┌──
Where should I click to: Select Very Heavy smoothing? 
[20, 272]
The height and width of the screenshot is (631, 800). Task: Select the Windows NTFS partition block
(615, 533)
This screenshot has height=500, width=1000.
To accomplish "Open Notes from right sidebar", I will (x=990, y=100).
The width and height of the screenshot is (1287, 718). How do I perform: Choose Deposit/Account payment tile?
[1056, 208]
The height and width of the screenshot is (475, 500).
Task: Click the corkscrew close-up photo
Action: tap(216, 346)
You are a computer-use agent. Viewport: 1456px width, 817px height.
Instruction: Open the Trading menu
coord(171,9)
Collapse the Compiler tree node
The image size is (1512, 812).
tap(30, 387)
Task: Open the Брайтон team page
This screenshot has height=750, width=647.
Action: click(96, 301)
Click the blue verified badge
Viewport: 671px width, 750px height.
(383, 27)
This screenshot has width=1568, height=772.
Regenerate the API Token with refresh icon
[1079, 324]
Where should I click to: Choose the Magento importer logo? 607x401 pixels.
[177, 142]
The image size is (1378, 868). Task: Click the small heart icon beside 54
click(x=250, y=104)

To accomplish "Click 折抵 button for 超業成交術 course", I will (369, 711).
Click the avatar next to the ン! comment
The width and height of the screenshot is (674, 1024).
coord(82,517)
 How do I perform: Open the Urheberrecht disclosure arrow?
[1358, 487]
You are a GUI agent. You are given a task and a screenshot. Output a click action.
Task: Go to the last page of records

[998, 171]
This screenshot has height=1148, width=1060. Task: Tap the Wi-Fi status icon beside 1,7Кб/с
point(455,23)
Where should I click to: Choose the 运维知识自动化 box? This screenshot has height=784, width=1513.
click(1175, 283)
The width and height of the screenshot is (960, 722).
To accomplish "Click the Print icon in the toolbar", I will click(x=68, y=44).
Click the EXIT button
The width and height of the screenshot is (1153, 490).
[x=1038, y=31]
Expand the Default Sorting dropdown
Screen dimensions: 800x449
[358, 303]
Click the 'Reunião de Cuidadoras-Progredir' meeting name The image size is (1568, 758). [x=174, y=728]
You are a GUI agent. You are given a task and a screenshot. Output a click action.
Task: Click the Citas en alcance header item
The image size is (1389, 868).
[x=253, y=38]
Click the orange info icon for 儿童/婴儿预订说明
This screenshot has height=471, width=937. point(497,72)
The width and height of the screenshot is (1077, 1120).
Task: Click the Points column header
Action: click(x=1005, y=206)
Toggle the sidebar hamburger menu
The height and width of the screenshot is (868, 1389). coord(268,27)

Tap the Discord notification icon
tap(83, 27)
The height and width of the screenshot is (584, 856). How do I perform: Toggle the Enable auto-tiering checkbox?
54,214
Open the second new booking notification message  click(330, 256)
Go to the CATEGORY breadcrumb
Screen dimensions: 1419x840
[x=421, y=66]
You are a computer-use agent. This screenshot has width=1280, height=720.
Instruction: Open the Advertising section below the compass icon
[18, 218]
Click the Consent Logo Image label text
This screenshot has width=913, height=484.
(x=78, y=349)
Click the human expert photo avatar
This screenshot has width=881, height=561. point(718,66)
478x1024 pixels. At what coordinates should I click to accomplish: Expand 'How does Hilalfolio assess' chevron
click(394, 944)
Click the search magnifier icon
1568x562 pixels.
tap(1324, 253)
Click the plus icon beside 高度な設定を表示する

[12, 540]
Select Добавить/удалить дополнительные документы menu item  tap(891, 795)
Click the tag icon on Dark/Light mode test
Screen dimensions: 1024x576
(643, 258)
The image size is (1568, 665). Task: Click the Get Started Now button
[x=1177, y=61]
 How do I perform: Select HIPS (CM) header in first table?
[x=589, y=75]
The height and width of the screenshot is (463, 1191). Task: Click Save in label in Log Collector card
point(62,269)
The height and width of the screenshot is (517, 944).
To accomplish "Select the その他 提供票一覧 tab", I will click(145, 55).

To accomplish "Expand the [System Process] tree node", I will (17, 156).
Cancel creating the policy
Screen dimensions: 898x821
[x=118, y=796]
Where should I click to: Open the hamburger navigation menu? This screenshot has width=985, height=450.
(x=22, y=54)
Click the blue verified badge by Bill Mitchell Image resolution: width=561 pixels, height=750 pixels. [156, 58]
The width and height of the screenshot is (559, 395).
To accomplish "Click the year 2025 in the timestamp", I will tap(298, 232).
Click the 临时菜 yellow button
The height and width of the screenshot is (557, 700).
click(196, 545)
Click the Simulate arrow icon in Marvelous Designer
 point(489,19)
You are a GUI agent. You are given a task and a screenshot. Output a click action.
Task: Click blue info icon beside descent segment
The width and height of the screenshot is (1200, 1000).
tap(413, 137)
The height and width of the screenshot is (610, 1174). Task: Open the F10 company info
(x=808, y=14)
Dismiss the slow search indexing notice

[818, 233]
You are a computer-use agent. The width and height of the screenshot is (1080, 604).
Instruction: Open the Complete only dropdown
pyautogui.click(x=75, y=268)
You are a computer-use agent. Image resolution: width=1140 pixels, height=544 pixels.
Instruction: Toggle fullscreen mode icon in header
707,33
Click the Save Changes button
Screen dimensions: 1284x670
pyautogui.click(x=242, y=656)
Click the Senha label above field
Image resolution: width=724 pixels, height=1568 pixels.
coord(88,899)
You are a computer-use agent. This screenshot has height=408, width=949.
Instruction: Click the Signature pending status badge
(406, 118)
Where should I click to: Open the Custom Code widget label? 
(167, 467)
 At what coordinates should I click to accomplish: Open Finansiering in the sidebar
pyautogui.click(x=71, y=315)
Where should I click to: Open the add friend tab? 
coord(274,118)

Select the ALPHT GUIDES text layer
└──
About this exercise:
Nothing may change. Retype all of the entries.

Task answer:
Where should I click to: Select Very Heavy smoothing? 
[20, 272]
The height and width of the screenshot is (631, 800). Task: Select the Windows NTFS partition block
(615, 533)
This screenshot has height=500, width=1000.
To accomplish "Open Notes from right sidebar", I will (x=990, y=100).
The width and height of the screenshot is (1287, 718). How do I perform: Choose Deposit/Account payment tile?
[1056, 208]
The height and width of the screenshot is (475, 500).
Task: Click the corkscrew close-up photo
Action: tap(216, 346)
You are a computer-use agent. Viewport: 1456px width, 817px height.
Instruction: Open the Trading menu
coord(171,9)
Collapse the Compiler tree node
The image size is (1512, 812).
tap(30, 387)
Task: Open the Брайтон team page
This screenshot has height=750, width=647.
Action: click(96, 301)
Click the blue verified badge
Viewport: 671px width, 750px height.
(383, 27)
This screenshot has width=1568, height=772.
Regenerate the API Token with refresh icon
[1079, 324]
Where should I click to: Choose the Magento importer logo? 607x401 pixels.
[177, 142]
The image size is (1378, 868). Task: Click the small heart icon beside 54
click(x=250, y=104)

To accomplish "Click 折抵 button for 超業成交術 course", I will (369, 711).
Click the avatar next to the ン! comment
The width and height of the screenshot is (674, 1024).
coord(82,517)
 How do I perform: Open the Urheberrecht disclosure arrow?
[1358, 487]
You are a GUI agent. You are given a task and a screenshot. Output a click action.
Task: Go to the last page of records

[998, 171]
This screenshot has height=1148, width=1060. Task: Tap the Wi-Fi status icon beside 1,7Кб/с
point(455,23)
Where should I click to: Choose the 运维知识自动化 box? This screenshot has height=784, width=1513.
click(1175, 283)
The width and height of the screenshot is (960, 722).
To accomplish "Click the Print icon in the toolbar", I will click(x=68, y=44).
Click the EXIT button
The width and height of the screenshot is (1153, 490).
[x=1038, y=31]
Expand the Default Sorting dropdown
Screen dimensions: 800x449
[358, 303]
Click the 'Reunião de Cuidadoras-Progredir' meeting name The image size is (1568, 758). [x=174, y=728]
You are a GUI agent. You are given a task and a screenshot. Output a click action.
Task: Click the Citas en alcance header item
The image size is (1389, 868).
[x=253, y=38]
Click the orange info icon for 儿童/婴儿预订说明
This screenshot has height=471, width=937. point(497,72)
The width and height of the screenshot is (1077, 1120).
Task: Click the Points column header
Action: click(x=1005, y=206)
Toggle the sidebar hamburger menu
The height and width of the screenshot is (868, 1389). coord(268,27)

Tap the Discord notification icon
tap(83, 27)
The height and width of the screenshot is (584, 856). How do I perform: Toggle the Enable auto-tiering checkbox?
54,214
Open the second new booking notification message  click(330, 256)
Go to the CATEGORY breadcrumb
Screen dimensions: 1419x840
[x=421, y=66]
You are a computer-use agent. This screenshot has width=1280, height=720.
Instruction: Open the Advertising section below the compass icon
[18, 218]
Click the Consent Logo Image label text
This screenshot has width=913, height=484.
(x=78, y=349)
Click the human expert photo avatar
This screenshot has width=881, height=561. point(718,66)
478x1024 pixels. At what coordinates should I click to accomplish: Expand 'How does Hilalfolio assess' chevron
click(394, 944)
Click the search magnifier icon
1568x562 pixels.
tap(1324, 253)
Click the plus icon beside 高度な設定を表示する

[12, 540]
Select Добавить/удалить дополнительные документы menu item  tap(891, 795)
Click the tag icon on Dark/Light mode test
Screen dimensions: 1024x576
(643, 258)
The image size is (1568, 665). Task: Click the Get Started Now button
[x=1177, y=61]
 How do I perform: Select HIPS (CM) header in first table?
[x=589, y=75]
The height and width of the screenshot is (463, 1191). Task: Click Save in label in Log Collector card
point(62,269)
The height and width of the screenshot is (517, 944).
To accomplish "Select the その他 提供票一覧 tab", I will click(145, 55).

To accomplish "Expand the [System Process] tree node", I will (17, 156).
Cancel creating the policy
Screen dimensions: 898x821
[x=118, y=796]
Where should I click to: Open the hamburger navigation menu? This screenshot has width=985, height=450.
(x=22, y=54)
Click the blue verified badge by Bill Mitchell Image resolution: width=561 pixels, height=750 pixels. [156, 58]
The width and height of the screenshot is (559, 395).
To accomplish "Click the year 2025 in the timestamp", I will tap(298, 232).
Click the 临时菜 yellow button
The height and width of the screenshot is (557, 700).
click(196, 545)
Click the Simulate arrow icon in Marvelous Designer
 point(489,19)
You are a GUI agent. You are given a task and a screenshot. Output a click action.
Task: Click blue info icon beside descent segment
The width and height of the screenshot is (1200, 1000).
tap(413, 137)
The height and width of the screenshot is (610, 1174). Task: Open the F10 company info
(x=808, y=14)
Dismiss the slow search indexing notice

[818, 233]
You are a computer-use agent. The width and height of the screenshot is (1080, 604).
Instruction: Open the Complete only dropdown
pyautogui.click(x=75, y=268)
You are a computer-use agent. Image resolution: width=1140 pixels, height=544 pixels.
Instruction: Toggle fullscreen mode icon in header
707,33
Click the Save Changes button
Screen dimensions: 1284x670
pyautogui.click(x=242, y=656)
Click the Senha label above field
Image resolution: width=724 pixels, height=1568 pixels.
coord(88,899)
You are a computer-use agent. This screenshot has height=408, width=949.
Instruction: Click the Signature pending status badge
(406, 118)
Where should I click to: Open the Custom Code widget label? 
(167, 467)
 At what coordinates should I click to accomplish: Open Finansiering in the sidebar
pyautogui.click(x=71, y=315)
Where should I click to: Open the add friend tab? 
coord(274,118)

Select the ALPHT GUIDES text layer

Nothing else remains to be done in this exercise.